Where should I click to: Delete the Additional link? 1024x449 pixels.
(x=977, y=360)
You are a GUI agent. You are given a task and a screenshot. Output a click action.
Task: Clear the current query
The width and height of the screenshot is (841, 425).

···

**Task prompt**
Report every line above that has the string "screenshot" in it.

**Solution to this task**
You are a GUI agent. You are given a task and a screenshot. Output a click action.
The width and height of the screenshot is (841, 425).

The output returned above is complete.